# PASSAGE CHOISI:
★ ★ ★ ★ ★ ★ ★
Halima Gueddari, directrice Distribution Omnicanal – Société Générale Maroc
«Les femmes sont aujourd’hui aussi capables que les hommes en termes de management. Le management n’est pas une affaire de sexe. Aucun ouvrage théorique ou pratique sur le management ne l’affirme d’ailleurs. Le management est plutôt une affaire d’expérience, de leadership et de compétences à plusieurs niveaux qu’elles soient techniques ou humaines (intelligence relationnelle ou autre). Les qualités managériales sont donc plus liées à la personne (valeurs, vécues...) qu’à son genre. Notre véritable plafond de verre c’est notre auto-censure,
je pense ! Il ne pourra être brisé par les seules lois ou décisions de gouvernance liées à la montée en puissance récente “d’actionnariats socialement responsables” au sein des grandes entreprises. De plus, l’entreprise aujourd’hui est une structure économique agile, en mouvement constant et l’utilisation de l’ensemble de ses ressources managériales (hommes ou femmes) n’est plus un choix arbitraire, mais plutôt une nécessité vitale (et à tous les niveaux de management) dans un environnement de plus en plus concurrentiel.»
Ikram Bghiel, directrice Développement du capital humain d’une compagnie d’assurance
«La difficulté à manager avec succès aujourd’hui est la même que l’on soit homme ou femme manager. L’expérience, le parcours de formation puis professionnel, le travail sur soi sont les éléments de base qui, s’ils sont gérés convenablement, permettent à la femme comme à l’homme de réussir dans leurs rôles de managers. On doit, impérativement, briser ce plafond de verre. On ne peut pas, dans un pays émergeant comme le nôtre, priver la société de la moitié de sa force vive, les femmes. Elles n’ont plus rien à prouver physiquement, intellectuellement, techniquement… concernant leurs capacités. Malheureusement, le plafond de verre étant lié aux croyances, à l’éducation, à la culture, il est difficile de dire quand on pourra en finir. En partie créé par les femmes elles-mêmes, il faudrait une réelle volonté politique et sociale pour mettre en place des dispositifs visant à le briser. Les femmes se mettent encore aujourd’hui des barrières à leur propre évolution et se sentent obligées de faire des choix quant à la partie liée de leur vie (familiale ou professionnelle) qui doit être prioritaire».
★ ★ ★ ★ ★ ★ ★
Poursuivez les témoignages sur les femmes et le management à partir de leur dernière phrase.
★ ★ ★ ★ ★ ★ ★
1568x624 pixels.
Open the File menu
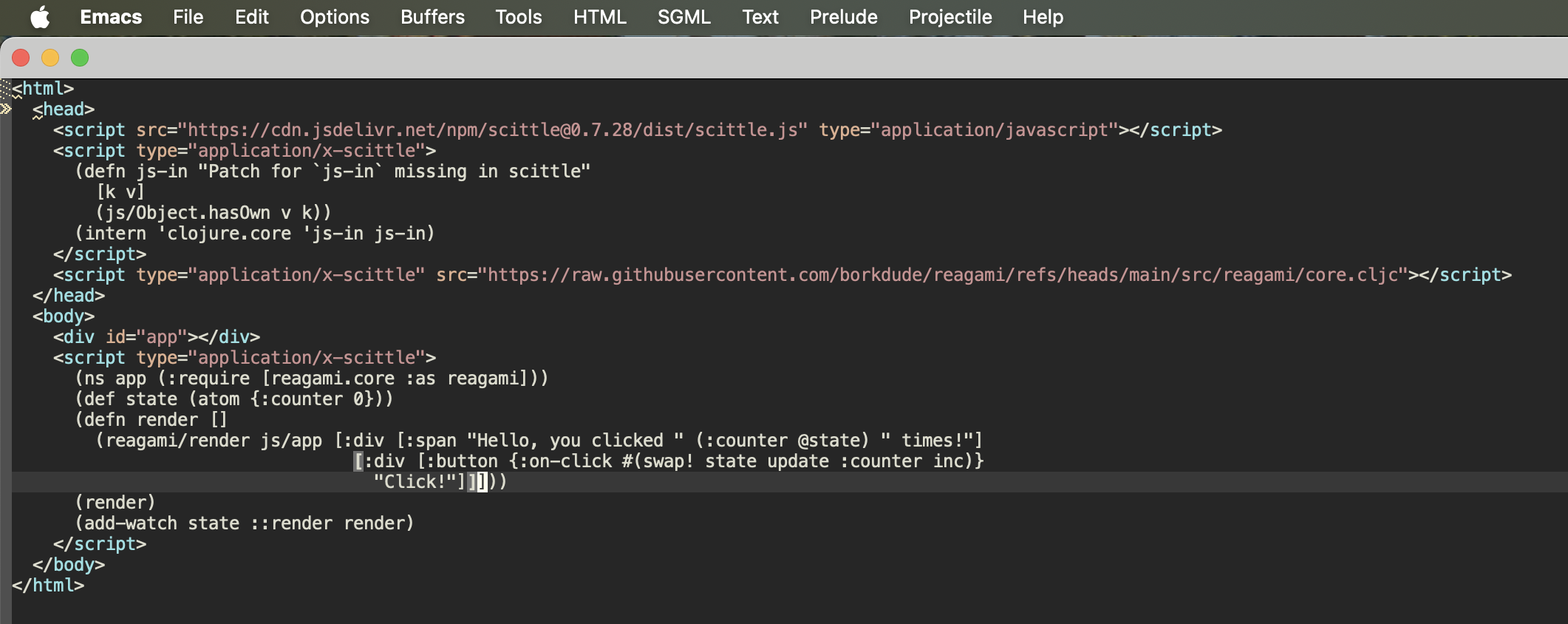pyautogui.click(x=188, y=17)
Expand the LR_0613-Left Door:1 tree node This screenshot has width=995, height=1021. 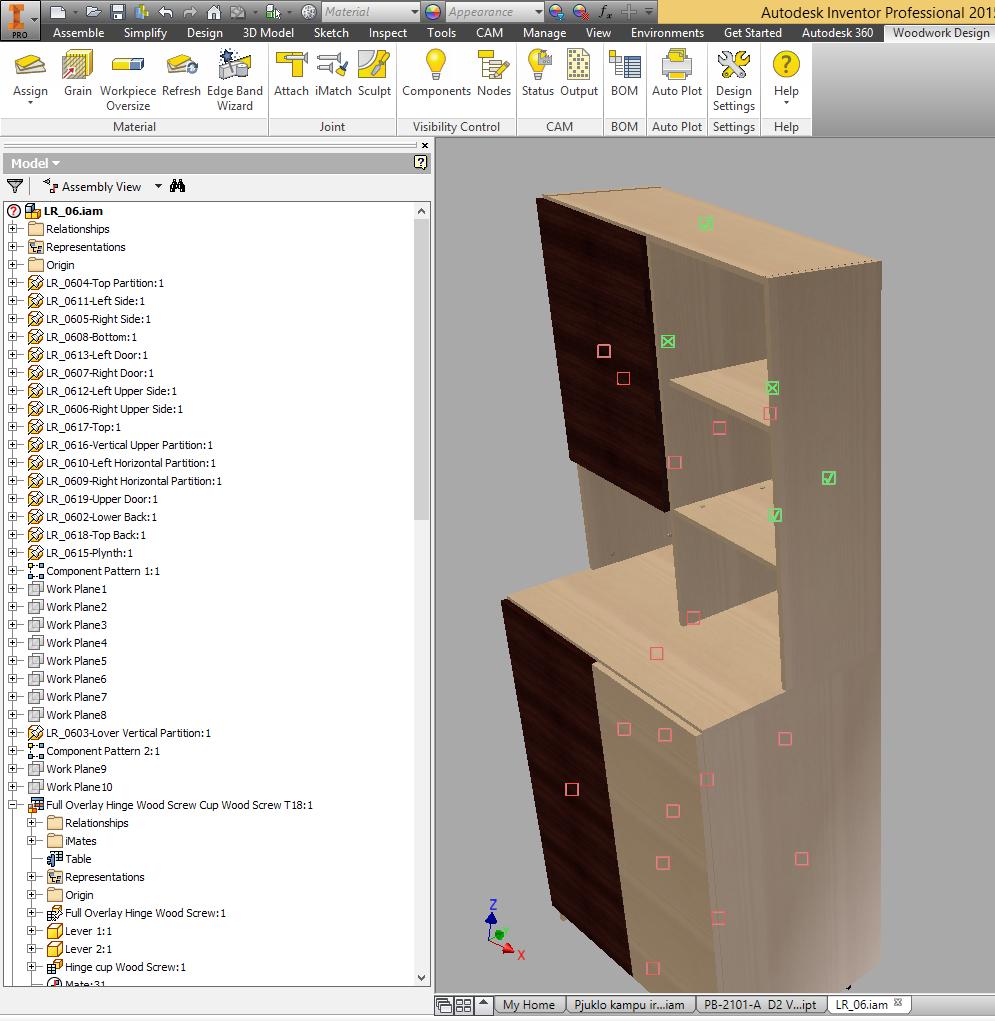[x=13, y=355]
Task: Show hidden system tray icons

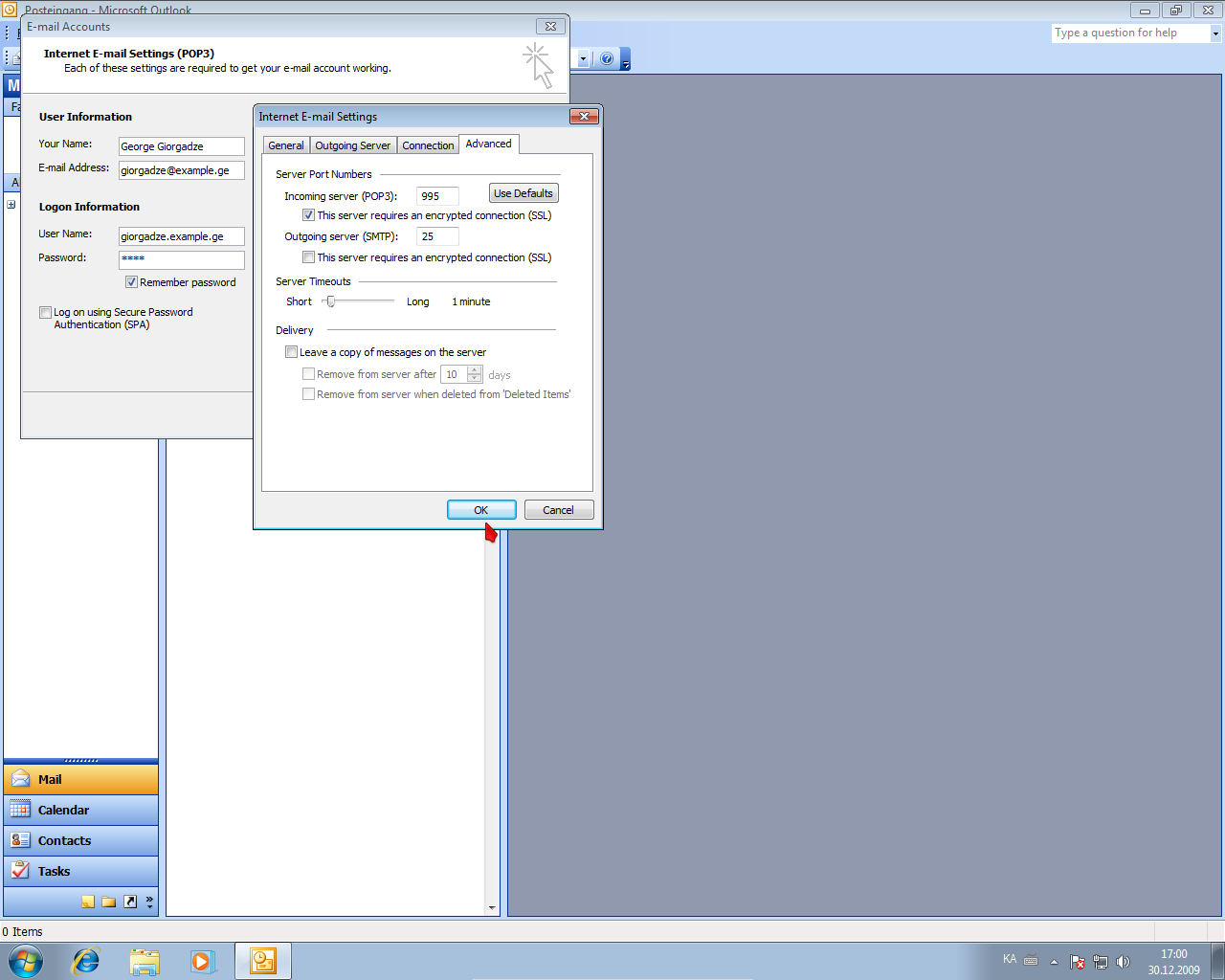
★ ★ ★ ★ ★ ★ ★
# RÉPONSE CI-DESSOUS:
Sofia Bettioui, manager communication et relations publiques à La Bourse de Casablanca
«C’est malheureusement encore le cas ! Les femmes ont encore des difficultés à se situer dans leurs rôles de managers. Cela vient d’abord de notre éducation. Les filles sont éduquées pour être gentilles, douces et se contenter d’un second rôle. A contrario, le petit garçon est éduqué dans un esprit de conquérant, de “Tuteur” à qui revient le devoir de faire “le Monde”. Nous avons tous entendu à un moment ou un autre de notre vie une maman ou un papa dire à son fils “koun Rajel”, soit un Homme ! Cette toute petite phrase résume malheureusement tout l’héritage culturel de notre pays, mais peut-être aussi son avenir si nous continuons à perpétuer la chose sans remise en question. Or on ne se rend pas compte que c’est une femme qui élève des hommes, ceux-là mêmes qui font le monde ! Le plafond de verre n’existe que parce que les femmes le tolèrent. Les hommes qui détiennent le pouvoir de décision dans l’entreprise seront obligés de se remettre en question s’ils ont affaire à des femmes “battantes” dont l’ambition ne tient compte ni des freins ni des considérations du Genre et qui forcent le respect. D’ailleurs, il y a de plus en plus de femmes qui se distinguent dans nos entreprises et dont l’évolution hiérarchique est saluée par des hommes collègues et partenaires. C’est pour dire que le seul problème est l’idée que les femmes ont d’elles-mêmes. Nous revenons là aussi à l’éducation !»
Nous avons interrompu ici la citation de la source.